Hoe ver de heuvel het programma kan gaan, wordt bepaald door het percentage slechtere oplossingen die het programma mag onderzoeken. Met het verstrijken van de tijd worden steeds betere oplossingen gevonden en het risico van een diepChasm vermindert, dus het percentage slechtere oplossingen die de computer kan verkennen, is verminderd. Het verminderen van deze fractie wordt "koeling" genoemd. Wanneer de temperatuur een vooraf ingestelde fractie bereikt-die niet 0 hoeft te zijn-eindigt de zoekopdracht.
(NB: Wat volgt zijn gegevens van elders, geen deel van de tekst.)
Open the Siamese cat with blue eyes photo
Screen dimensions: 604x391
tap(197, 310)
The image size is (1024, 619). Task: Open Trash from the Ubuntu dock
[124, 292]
De reden om gesimuleerde gloeien of andere zoektechnieken voor kunstmatige intelligentie te gebruiken, is om een beheersbaar bedrag te verminderen de tijd die nodig is om een bijna-optimumoplossing te vinden. Voor veel problemen kan een uitputtende zoekopdracht - het testen van elke mogelijke oplossing tegen elkaar mogelijke oplossing - maanden of jaren duren. Het meest bekende alternatief voor gesimuleerde gloeien zijn genetische algoritmen. Andere populaire algoritmen voor het zoeken naar kunstmatige intelligentie zijn onder meer mierenkolonie -optimalisatie, deeltjeszwermoptimalisatie, dichtstbijzijnde buur en Bayesiaanse classificaties.